*GOAL OF THE EXERCISE:* Report every line in the data below that contains the word "perform", copying each such line in full.

- - -

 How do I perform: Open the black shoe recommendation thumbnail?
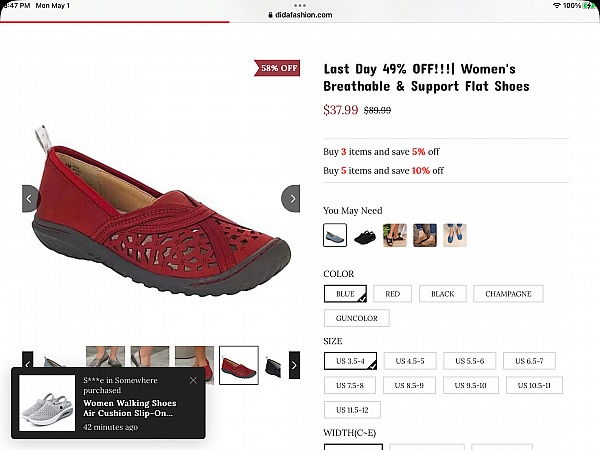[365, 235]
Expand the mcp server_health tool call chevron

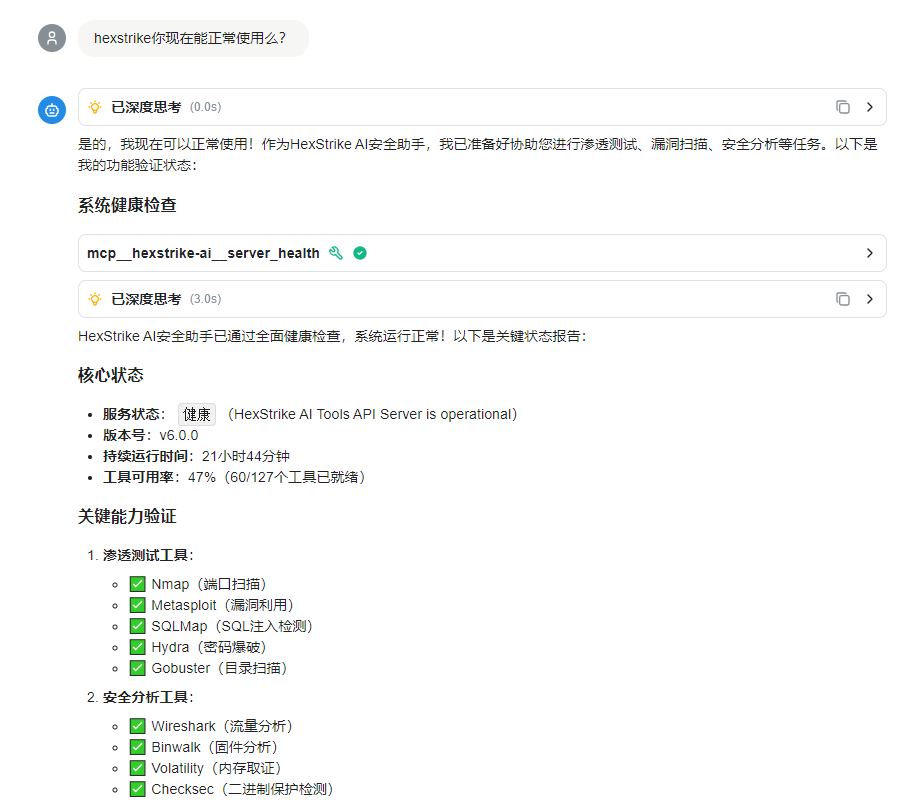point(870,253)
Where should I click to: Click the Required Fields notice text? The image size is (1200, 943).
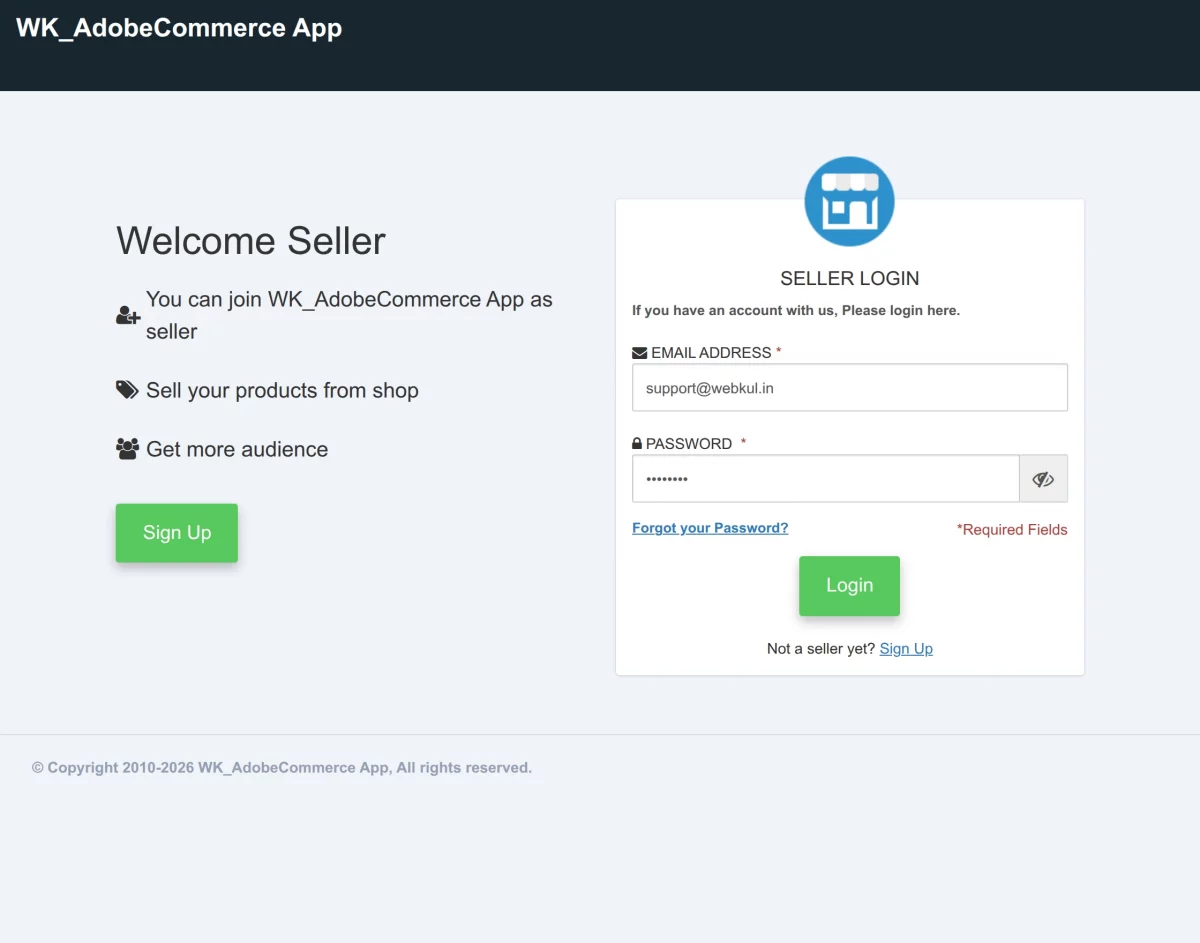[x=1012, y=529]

- - -

*OUTPUT:*
 How do I perform: Open the black shoe recommendation thumbnail?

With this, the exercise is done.